Copy out word for word every line below, from the one containing "Open the Media dropdown in image search" down through the end of the lines. Leave the pictures out of your answer.

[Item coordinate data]

———

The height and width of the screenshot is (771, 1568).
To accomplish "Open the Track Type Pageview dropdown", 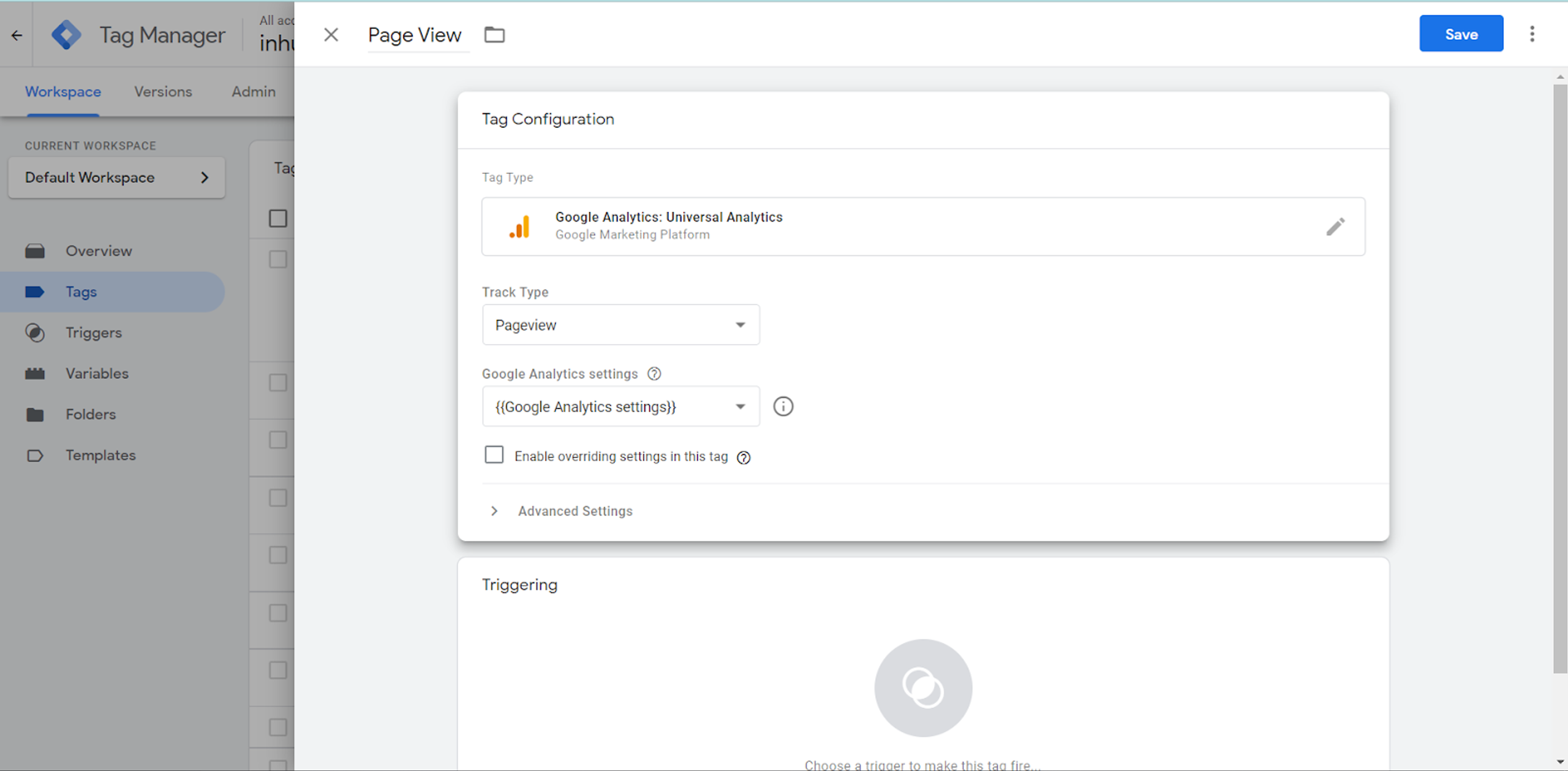I will 620,325.
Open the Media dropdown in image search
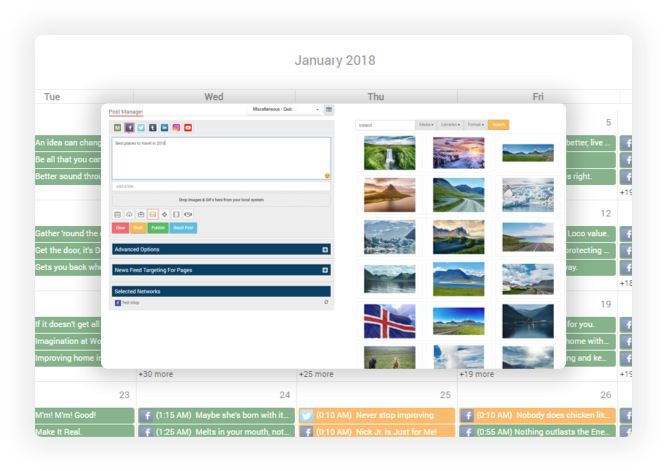The image size is (667, 471). 426,125
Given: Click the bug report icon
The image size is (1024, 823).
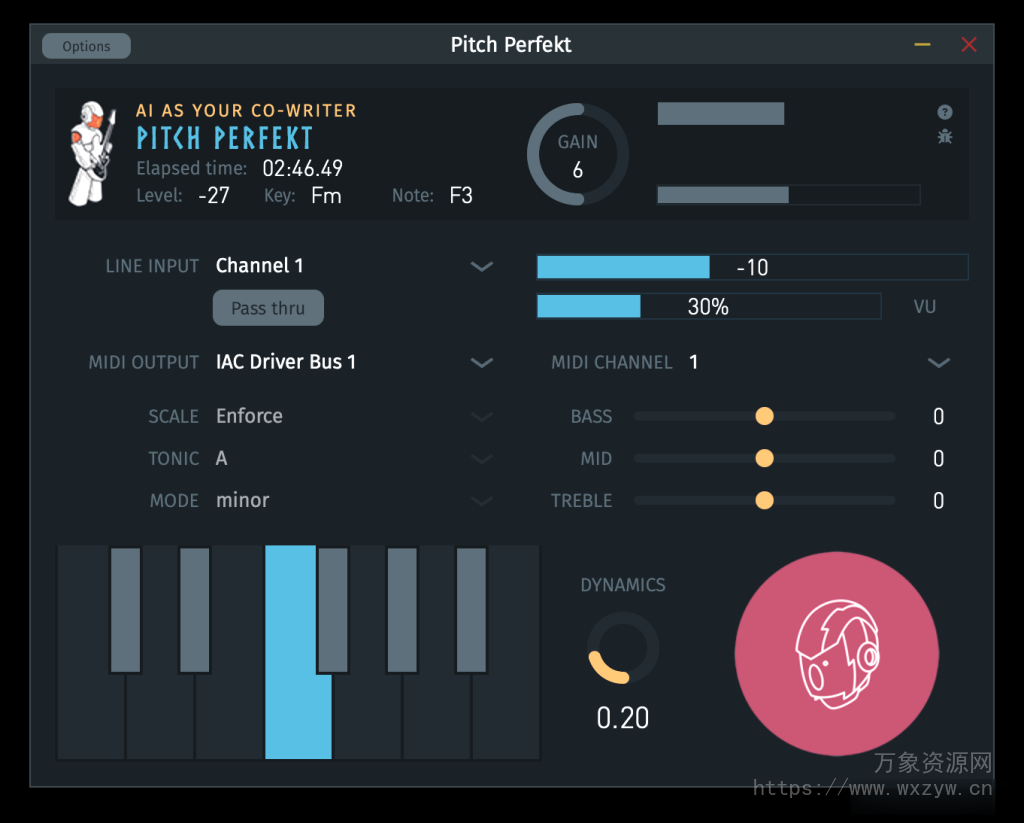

———

Solution for this task:
Open the Media dropdown in image search
The image size is (667, 471). 426,125
Given: Click the bug report icon
The image size is (1024, 823).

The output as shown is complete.